[PAGE TEXT]
----------
Many scholars see the whole core narrative, from Joshua to 2 Kings, as comprising a Deuteronomistic History (DtrH) written during Josiah's reign. In fact, some recent European theologians even go so far as to posit that most of the Torah and Deuteronomistic History was composed and finalized several centuries later, during the Persian period. However, most biblical scholars are coming to believe that the Deuteronomistic History was composed using other earlier sources, including a brief chronicle of king's names, age at the beginning of their reign, and their mother's names.

Prophets and King Josiah 
According to rabbinic interpretation, Huldah said to the messengers of King Josiah, "Tell the man that sent you to me ..." (), indicating by her unceremonious language that for her Josiah was like any other man. The king addressed her, and not Jeremiah, because he thought that women are more easily stirred to pity than men, and that therefore the prophetess would be more likely than Jeremiah to intercede with God in his behalf. Huldah was a relative of Jeremiah, both being descendants of Rahab by her marriage with Joshua. While Jeremiah admonished and preached repentance to the men, she did the same to the women. Huldah was not only a prophetess, but taught publicly in the school, according to some teaching especially the oral doctrine. It is doubtful whether "the Gate of Huldah" in the Second Temple (Middot 1:3) has any connection with the prophetess Huldah; it may have meant "Cat's Gate"; some scholars, however, associate the gate with Huldah's schoolhouse (Rashi to Kings l.c.).E. C. L. G.

The prophetic activity of Jeremiah began in the reign of Josiah; he was a contemporary of his relative the prophetess Hulda and of his teacher Zephaniah. These three prophets divided their activity: Hulda spoke to the women and Jeremiah to the men in the street, while Zephaniah preached in the synagogue. When Josiah restored the true worship, Jeremiah went to the exiled ten tribes, whom he brought to Israel under the rule of the pious king. Although Josiah went to war with Egypt against the prophet's advice, Jeremiah knew that this was an error by the otherwise pious king; and later he bitterly laments the king's death: the fourth chapter of Lamentations beginning with a dirge on Josiah.

King Josiah, who foresaw the impending national catastrophe, concealed the Ark and its contents (including Aaron's rod, the vial of manna and the anointing oil) within a hidden chamber which had been built by King Solomon] (Tosefta, Sotah, 13a); cf. Babylonian Talmud (Kereithot 5b) and their whereabouts will remain unknown until, in the Messianic age, the prophet Elijah shall reveal them (Mekhilta l.c.).
----------
[LISTING]
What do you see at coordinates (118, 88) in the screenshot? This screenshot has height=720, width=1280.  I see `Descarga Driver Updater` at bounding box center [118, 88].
----------
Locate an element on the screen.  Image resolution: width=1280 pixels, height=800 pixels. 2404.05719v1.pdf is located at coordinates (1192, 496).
----------
[EXERCISE]
Reproduce word for word the part of the passage on King Josiah that opens with the words containing "Many scholars see" and closes with "their mother's names.".

[ANSWER BELOW]
Many scholars see the whole core narrative, from Joshua to 2 Kings, as comprising a Deuteronomistic History (DtrH) written during Josiah's reign. In fact, some recent European theologians even go so far as to posit that most of the Torah and Deuteronomistic History was composed and finalized several centuries later, during the Persian period. However, most biblical scholars are coming to believe that the Deuteronomistic History was composed using other earlier sources, including a brief chronicle of king's names, age at the beginning of their reign, and their mother's names.